What you need to do: Using the records below, repeat exactly the lines from the one holding "Viewport: 741px width, 371px height." through the one holding "The image size is (939, 528).", both ends included, and no others.

--- Provided data ---

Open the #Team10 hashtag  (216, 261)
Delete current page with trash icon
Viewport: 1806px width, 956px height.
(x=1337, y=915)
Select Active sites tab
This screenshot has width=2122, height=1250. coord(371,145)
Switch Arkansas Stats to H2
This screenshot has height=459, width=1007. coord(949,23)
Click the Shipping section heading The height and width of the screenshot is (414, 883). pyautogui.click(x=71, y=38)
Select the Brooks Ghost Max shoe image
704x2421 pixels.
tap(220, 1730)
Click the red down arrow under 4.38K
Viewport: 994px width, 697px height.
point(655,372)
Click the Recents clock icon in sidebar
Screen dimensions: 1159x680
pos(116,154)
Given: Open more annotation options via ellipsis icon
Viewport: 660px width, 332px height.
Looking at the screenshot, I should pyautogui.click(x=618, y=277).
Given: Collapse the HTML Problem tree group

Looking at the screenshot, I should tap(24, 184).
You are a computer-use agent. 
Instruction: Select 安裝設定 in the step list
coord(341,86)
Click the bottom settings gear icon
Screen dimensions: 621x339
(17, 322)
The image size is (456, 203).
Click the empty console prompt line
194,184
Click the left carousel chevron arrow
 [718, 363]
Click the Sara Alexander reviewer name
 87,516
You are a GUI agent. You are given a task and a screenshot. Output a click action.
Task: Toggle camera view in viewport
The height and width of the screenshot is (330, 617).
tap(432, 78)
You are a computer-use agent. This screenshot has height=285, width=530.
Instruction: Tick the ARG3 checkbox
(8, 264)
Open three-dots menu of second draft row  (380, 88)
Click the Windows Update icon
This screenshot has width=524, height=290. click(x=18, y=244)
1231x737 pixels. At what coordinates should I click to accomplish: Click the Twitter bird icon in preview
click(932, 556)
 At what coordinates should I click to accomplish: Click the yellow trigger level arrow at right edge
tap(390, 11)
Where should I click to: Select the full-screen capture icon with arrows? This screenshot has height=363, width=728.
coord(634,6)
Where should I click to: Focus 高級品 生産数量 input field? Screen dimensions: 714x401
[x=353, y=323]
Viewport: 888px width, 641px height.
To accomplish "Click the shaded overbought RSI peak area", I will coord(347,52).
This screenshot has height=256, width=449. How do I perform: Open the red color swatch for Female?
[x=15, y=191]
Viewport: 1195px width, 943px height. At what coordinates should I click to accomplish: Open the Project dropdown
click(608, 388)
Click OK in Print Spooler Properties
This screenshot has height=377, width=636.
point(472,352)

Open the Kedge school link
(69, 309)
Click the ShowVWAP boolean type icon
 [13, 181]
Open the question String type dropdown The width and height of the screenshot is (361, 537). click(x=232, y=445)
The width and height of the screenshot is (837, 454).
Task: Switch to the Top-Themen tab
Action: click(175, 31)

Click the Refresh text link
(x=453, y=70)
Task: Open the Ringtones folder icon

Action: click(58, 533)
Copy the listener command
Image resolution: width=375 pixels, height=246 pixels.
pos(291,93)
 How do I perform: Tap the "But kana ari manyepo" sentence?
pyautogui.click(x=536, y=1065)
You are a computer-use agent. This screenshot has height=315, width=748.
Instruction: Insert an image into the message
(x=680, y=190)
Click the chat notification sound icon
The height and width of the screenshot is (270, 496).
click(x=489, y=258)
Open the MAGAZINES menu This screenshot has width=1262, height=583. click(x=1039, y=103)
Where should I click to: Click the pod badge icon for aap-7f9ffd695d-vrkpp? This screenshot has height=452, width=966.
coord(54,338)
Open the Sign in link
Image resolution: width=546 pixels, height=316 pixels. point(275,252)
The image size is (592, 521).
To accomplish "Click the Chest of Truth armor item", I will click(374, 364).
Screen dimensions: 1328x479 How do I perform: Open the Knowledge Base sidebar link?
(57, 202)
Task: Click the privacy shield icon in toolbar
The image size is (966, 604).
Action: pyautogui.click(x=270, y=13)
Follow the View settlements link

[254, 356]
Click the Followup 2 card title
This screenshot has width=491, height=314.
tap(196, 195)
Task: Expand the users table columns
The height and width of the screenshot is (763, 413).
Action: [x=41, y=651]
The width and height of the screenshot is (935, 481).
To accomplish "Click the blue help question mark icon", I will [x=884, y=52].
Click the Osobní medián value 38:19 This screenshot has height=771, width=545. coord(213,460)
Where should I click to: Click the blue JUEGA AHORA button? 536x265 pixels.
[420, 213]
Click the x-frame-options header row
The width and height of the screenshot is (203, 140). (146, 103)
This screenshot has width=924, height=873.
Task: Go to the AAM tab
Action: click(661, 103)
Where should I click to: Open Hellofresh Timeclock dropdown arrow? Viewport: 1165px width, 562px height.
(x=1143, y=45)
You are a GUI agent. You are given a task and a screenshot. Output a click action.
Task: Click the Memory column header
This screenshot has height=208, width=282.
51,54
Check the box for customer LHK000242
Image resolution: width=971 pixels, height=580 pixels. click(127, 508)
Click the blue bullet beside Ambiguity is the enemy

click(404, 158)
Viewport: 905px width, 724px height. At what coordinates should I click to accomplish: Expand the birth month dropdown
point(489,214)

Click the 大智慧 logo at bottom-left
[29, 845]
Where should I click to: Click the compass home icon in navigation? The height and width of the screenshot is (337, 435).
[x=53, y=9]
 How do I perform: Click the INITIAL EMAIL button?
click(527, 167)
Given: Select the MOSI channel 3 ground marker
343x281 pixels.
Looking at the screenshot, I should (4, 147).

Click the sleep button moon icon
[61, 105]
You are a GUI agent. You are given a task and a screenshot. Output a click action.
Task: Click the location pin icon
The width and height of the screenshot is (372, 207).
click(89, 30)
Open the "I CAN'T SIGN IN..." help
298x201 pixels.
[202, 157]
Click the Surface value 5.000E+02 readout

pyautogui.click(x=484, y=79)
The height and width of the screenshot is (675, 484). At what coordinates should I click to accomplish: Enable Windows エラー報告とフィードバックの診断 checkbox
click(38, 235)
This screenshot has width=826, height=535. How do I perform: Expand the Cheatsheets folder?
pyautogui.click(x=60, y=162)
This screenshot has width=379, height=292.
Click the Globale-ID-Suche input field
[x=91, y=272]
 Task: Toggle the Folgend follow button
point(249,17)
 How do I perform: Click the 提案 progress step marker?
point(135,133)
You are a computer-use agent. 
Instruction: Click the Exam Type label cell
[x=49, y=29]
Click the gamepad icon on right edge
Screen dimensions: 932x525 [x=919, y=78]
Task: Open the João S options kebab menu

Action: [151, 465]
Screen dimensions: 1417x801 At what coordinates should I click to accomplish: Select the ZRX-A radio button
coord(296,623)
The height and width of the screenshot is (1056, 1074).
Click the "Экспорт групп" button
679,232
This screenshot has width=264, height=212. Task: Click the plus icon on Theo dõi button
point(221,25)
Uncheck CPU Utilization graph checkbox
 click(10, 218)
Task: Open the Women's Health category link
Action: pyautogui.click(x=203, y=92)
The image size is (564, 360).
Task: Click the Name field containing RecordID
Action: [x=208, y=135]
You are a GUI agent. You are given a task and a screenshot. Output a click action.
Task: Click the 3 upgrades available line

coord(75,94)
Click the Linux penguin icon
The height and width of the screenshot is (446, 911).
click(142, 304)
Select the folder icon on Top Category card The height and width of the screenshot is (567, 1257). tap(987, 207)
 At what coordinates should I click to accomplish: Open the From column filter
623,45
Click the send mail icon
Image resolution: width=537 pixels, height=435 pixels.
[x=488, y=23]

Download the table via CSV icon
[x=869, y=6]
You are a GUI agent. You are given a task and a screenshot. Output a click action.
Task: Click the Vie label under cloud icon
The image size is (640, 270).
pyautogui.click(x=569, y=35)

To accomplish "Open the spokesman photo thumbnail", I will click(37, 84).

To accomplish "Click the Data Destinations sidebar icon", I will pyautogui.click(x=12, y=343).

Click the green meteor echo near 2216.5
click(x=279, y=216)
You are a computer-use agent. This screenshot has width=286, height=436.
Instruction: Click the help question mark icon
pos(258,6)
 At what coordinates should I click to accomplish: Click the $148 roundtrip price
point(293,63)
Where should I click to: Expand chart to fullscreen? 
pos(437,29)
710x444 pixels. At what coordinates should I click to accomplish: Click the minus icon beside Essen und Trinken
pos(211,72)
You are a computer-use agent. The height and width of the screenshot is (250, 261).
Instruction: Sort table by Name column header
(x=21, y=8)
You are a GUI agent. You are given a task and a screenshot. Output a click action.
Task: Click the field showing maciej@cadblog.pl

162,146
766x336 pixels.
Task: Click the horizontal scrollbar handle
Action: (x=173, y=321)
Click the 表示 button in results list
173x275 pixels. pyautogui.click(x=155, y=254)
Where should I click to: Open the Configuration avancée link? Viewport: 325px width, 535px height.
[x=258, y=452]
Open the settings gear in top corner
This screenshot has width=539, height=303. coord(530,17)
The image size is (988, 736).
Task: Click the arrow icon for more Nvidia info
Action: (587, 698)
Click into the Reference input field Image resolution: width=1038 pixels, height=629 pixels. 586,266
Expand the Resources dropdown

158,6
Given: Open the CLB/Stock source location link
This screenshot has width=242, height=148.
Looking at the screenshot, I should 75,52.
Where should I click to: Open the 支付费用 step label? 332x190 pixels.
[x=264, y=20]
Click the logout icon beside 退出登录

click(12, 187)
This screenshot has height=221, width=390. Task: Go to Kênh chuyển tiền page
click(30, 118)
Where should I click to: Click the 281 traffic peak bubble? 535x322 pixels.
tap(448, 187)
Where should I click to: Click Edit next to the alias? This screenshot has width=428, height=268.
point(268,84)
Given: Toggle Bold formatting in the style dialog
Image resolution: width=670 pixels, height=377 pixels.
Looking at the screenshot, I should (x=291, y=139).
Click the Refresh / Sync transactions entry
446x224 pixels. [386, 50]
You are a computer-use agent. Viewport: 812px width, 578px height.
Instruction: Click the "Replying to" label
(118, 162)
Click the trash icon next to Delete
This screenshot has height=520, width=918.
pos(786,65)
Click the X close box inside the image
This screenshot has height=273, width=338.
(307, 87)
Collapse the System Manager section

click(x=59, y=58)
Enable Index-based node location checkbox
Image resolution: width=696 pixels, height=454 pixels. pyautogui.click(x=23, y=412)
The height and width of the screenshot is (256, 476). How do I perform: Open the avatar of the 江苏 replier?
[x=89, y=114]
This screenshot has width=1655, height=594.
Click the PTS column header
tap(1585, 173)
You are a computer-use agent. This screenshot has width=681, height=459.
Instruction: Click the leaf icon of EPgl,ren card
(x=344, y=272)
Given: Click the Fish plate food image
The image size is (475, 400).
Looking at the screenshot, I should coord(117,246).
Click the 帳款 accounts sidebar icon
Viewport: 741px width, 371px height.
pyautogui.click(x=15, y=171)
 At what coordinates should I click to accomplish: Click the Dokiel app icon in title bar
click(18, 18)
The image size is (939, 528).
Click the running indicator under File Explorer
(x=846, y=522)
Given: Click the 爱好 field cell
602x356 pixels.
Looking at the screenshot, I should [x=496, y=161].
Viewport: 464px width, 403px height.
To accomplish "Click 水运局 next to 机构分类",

---

Task output:
Viewport: 741px width, 371px height.
pyautogui.click(x=15, y=171)
 At what coordinates should I click to accomplish: Click the Dokiel app icon in title bar
click(18, 18)
The image size is (939, 528).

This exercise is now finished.